Anyone have tips on how to deal with this?
Thanks, it does makes sense to me.
I find it difficult to explain to my therapist though. Often I can’t find the words to explain it to them (But maybe the issue is that i’m trying to find words for it) It seems that all of the therapists I’ve been to also focus on analysing and behavior, so maybe that’s why I never felt much improvement.
I often experience moments of vomiting, tension and backpain, especially during periods of mild stress. But all doctors I went to say that i’m perfectly healthy.

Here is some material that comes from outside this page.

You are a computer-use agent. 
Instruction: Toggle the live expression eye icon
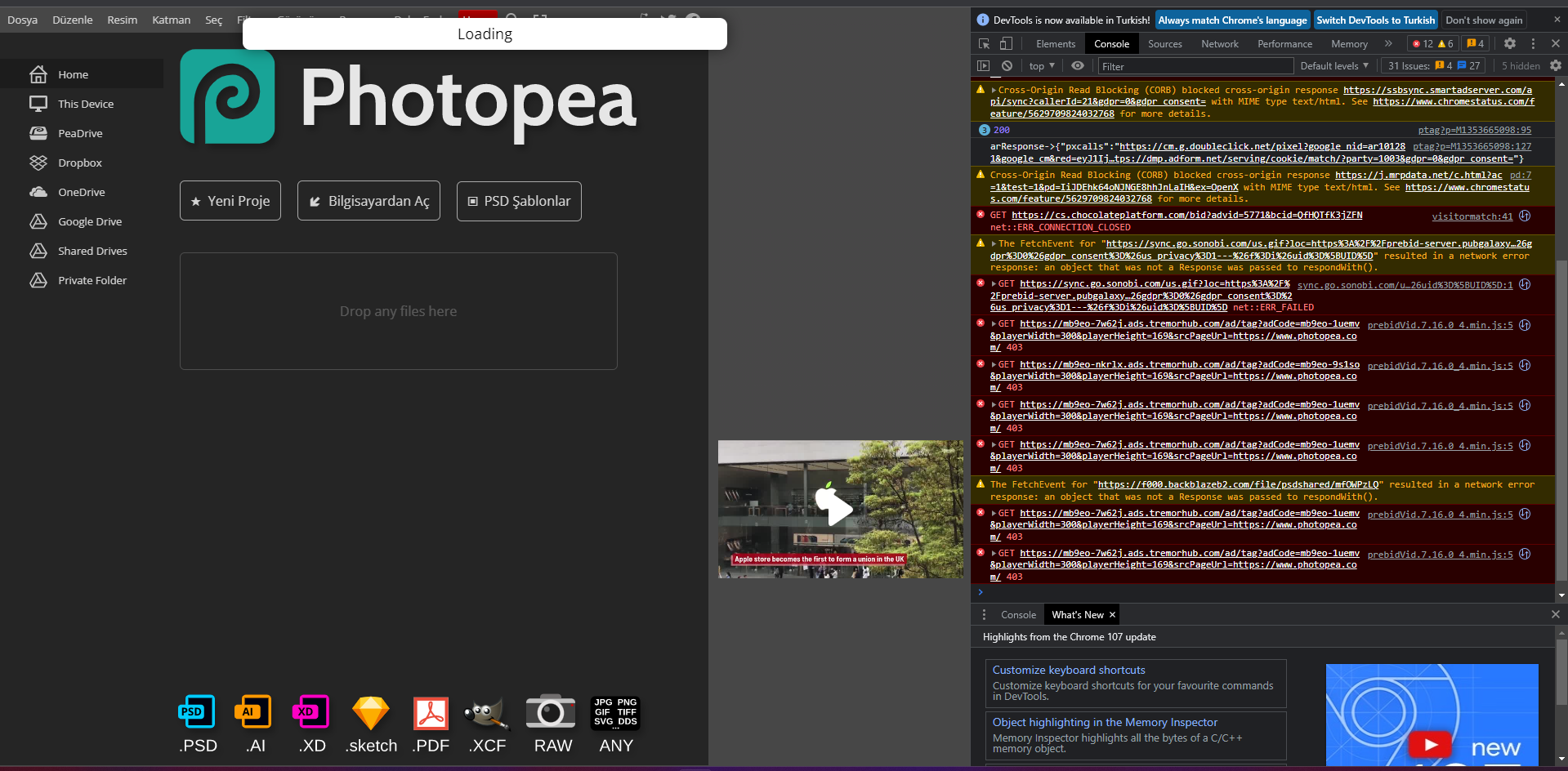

How invalidating that must feel when your genuin suffering does not really register with the doctors. When such a bout of discomfort or pain appears notice your response to it. This gets quite meta, but that’s alright. How do you feel about how you feel about it? You might get anxious or frustrated or angry? Try not to distract yourself and focus on your self responding to it and let it sit for a bit, and once the storm has passed try to perceive how you feel then. This takes practice and it might feel overwhelming at first. Again, better to do this with a therapist. A few words of warning. Imagine you build up a dam to hold back a river. It feels safe to not subject yourself to the incessive force but cracks are forming. Now, you are being told to break down this dam and that the stream is natural and everone else relishes its flow. Take it on your own pace as to not drown as you find a way to let the water free. In the worst case you might experience a panic attack. This is not to scare you, but to foster awareness. I hope this metaphor appeals to you.